Can your models predict outcomes such as how many cases will be in in East York versus North York, or which hospitals will get overwhelmed first?
Yes and no. A simulation of a pandemic will indicate pandemic demands at each hospital and which hospitals are hardest hit, but each simulation is just one flip of the coin, just one possibility.
There are lots of random events involved, so the same scenario in another simulation might indicate very different results.
As an example, consider the current COVID-19 outbreak as one scenario and consider another scenario where patient zero in Wuhan conveniently self-isolated for two weeks and infected no one else. Obviously, these two scenarios have drastically different world impacts even though they start with the same disease and the same first patient.
So, we have to run hundreds of simulations to understand what is happening on average or in, say, 90 percent of scenarios. If the same hospitals show up regularly as among the hardest hit, then we can feel confident saying those hospitals will be hardest hit in the event of a real pandemic.
How does your model incorporate the effects of social distancing?
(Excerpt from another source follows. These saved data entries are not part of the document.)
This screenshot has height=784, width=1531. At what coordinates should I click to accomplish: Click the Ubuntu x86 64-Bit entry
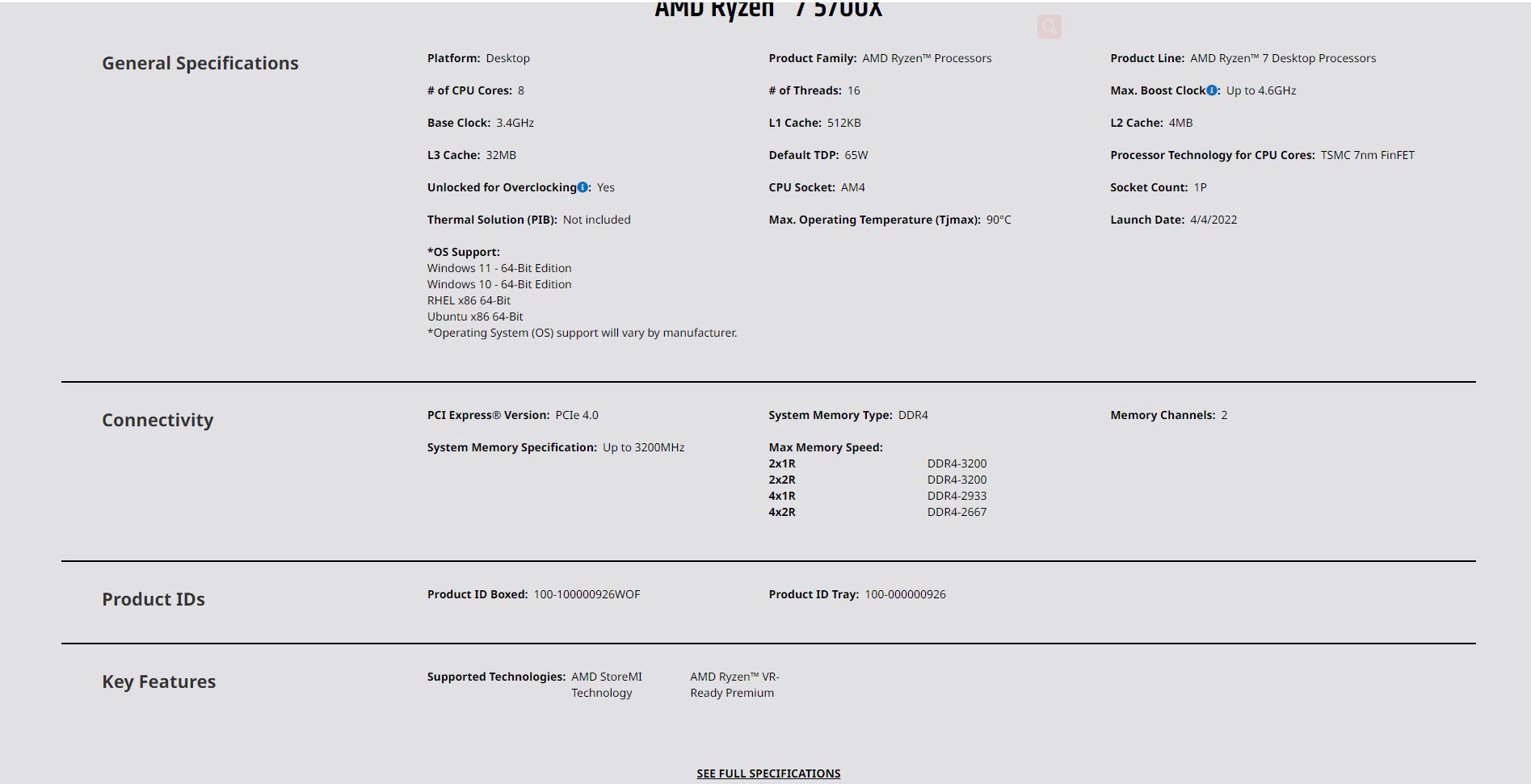coord(475,317)
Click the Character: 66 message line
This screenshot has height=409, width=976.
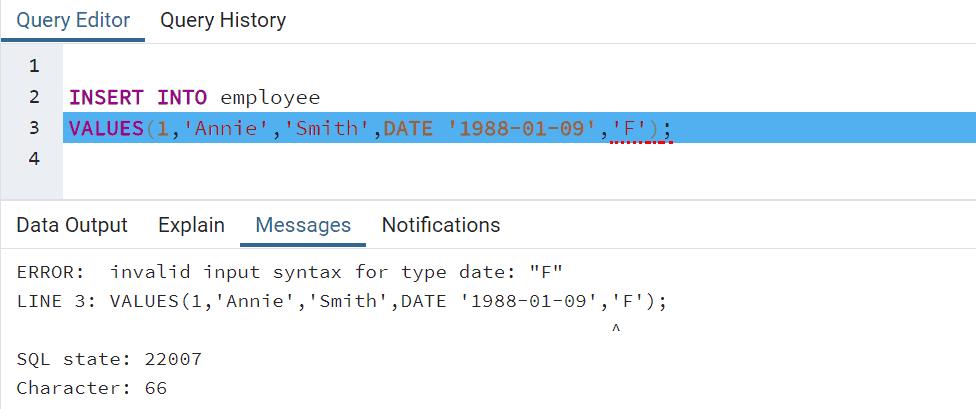91,387
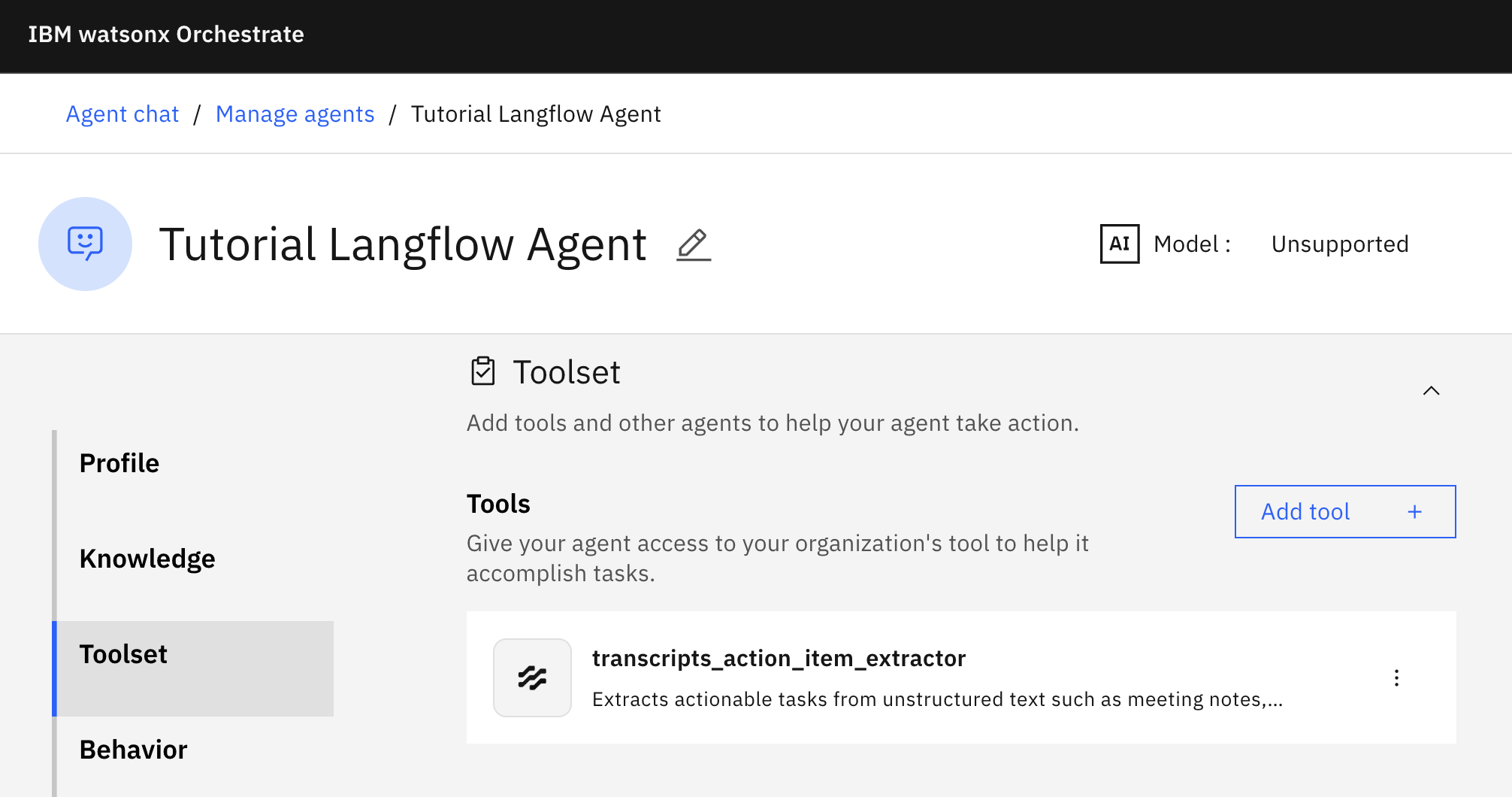Select the Toolset sidebar item
Viewport: 1512px width, 797px height.
[x=123, y=654]
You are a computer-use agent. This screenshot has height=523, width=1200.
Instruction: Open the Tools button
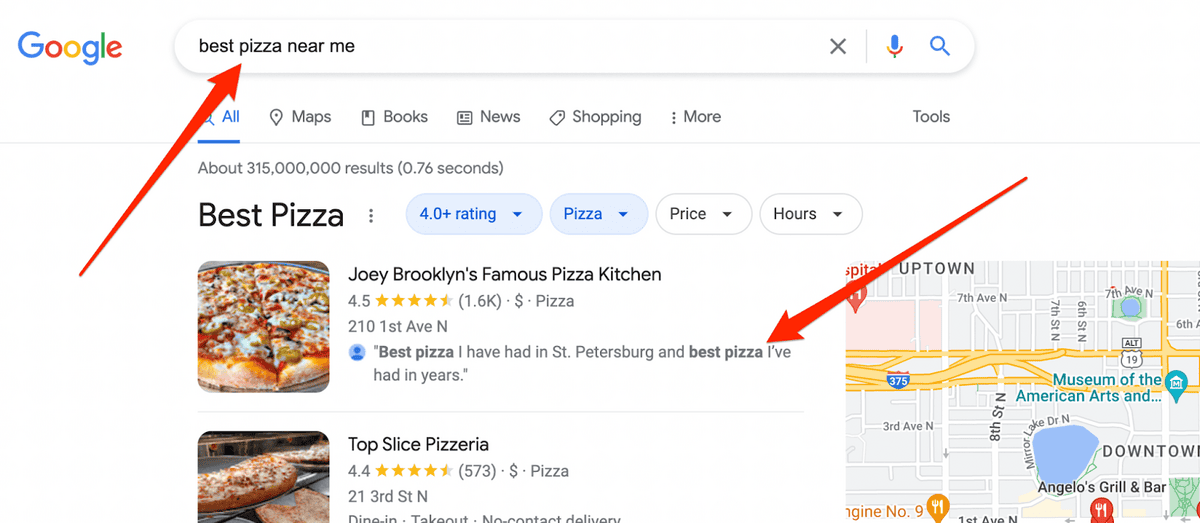tap(931, 117)
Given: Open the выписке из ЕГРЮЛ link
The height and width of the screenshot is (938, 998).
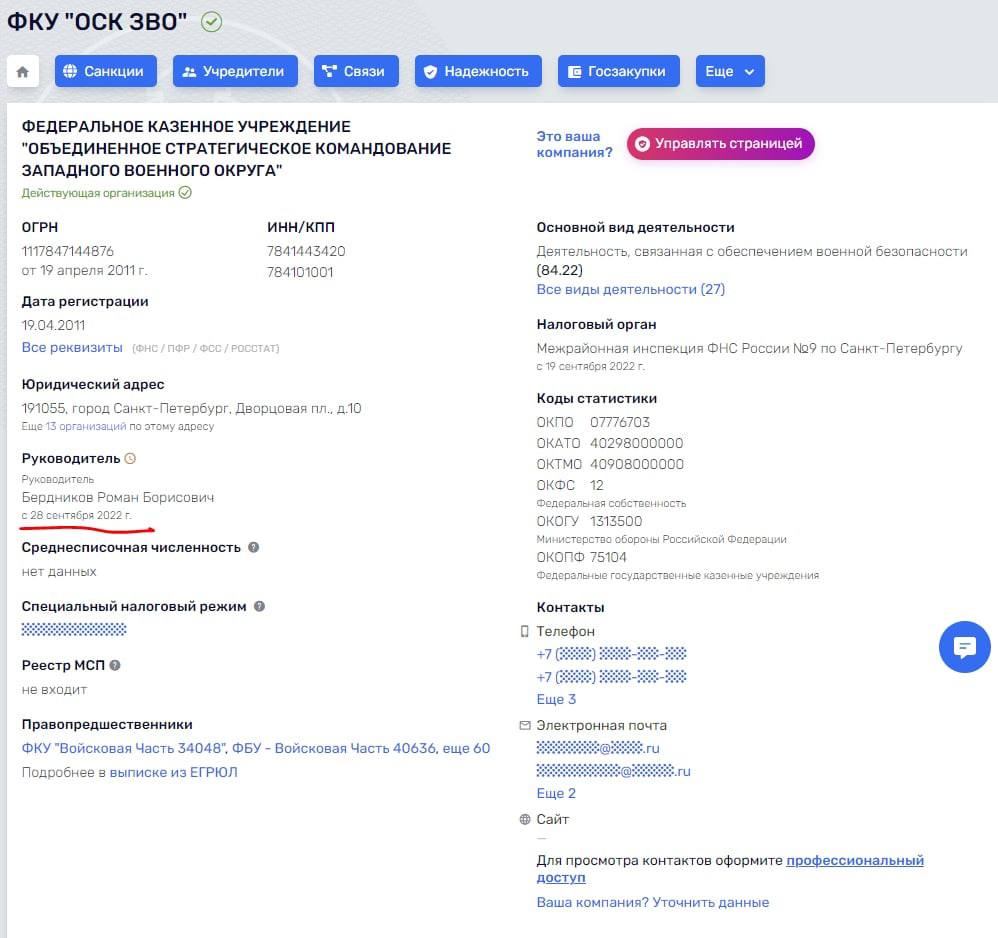Looking at the screenshot, I should click(173, 772).
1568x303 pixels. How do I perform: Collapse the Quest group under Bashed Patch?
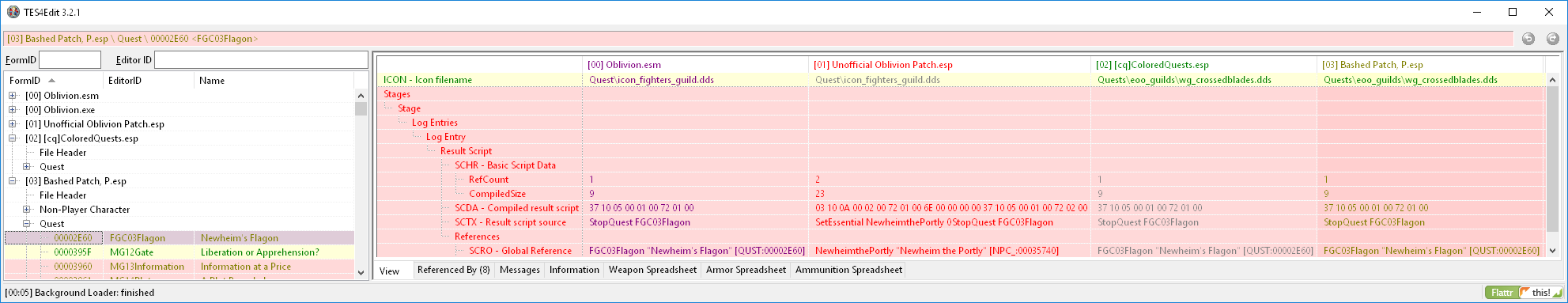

We can define both social distancing and compliance probabilities, meaning how likely a person is to socially distance themselves from others and how likely a person is to follow public health guidelines or mandatory quarantines. These probabilities can be adjusted depending on how effective we think the messaging from the government and the media is, or, perhaps more relevant today, how susceptible people are to misinformation campaigns like claims that COVID-19 “is just like the flu,” or that you can substitute soap and hand sanitizer with essential oils.
A concept that has gotten widespread attention these past few weeks is “flattening the curve.” How important is this strategy in mitigating a spread, especially in an urban setting like Toronto?
Flattening the curve is extremely important everywhere in Canada and most of the world, urban or not.
It’s all about slowing the spread of the disease, even if the total number of infections remains the same, so the peak number of infections—the maximum number of pandemic patients the hospitals would have to handle at once—is dramatically reduced.
A hospital may be able to absorb an extra 100 COVID-19 patients at any one time, but not an extra 1,000. Given the high probability of infected patients requiring ventilators, the availability of ventilators also becomes problematic if the curve is not flattened.
There are about 15 ventilators per 100,000 people in Canada, with 90 percent of those ventilators already in use, leaving about 1.5 ventilators available per 100,000 people—so if even an additional few thousand patients nationwide need ventilators, this may mean that some patients don’t get them, whether those patients are COVID-19 cases or other ones. Provinces and territories with lower ventilator availability are particularly at risk.
In 2011, you developed a simulation model that tested a pandemic influenza outbreak in the GTA. Can you take us through those learnings and outcomes, and how this might be applied to the current COVID-19 outbreak?
Early and bold interventions are best to stem pandemic disease spread. We consistently found that closing schools, closing some high-volume transit routes and vaccinating targeted populations, such as people within certain age groups or workers with high-volume public contact, were most effective.
Until recently, I would never have thought that actions as drastic as school closures would be considered due to the political ramifications. I am very impressed to see school and university closures happening nationwide before the country is overwhelmed by COVID-19.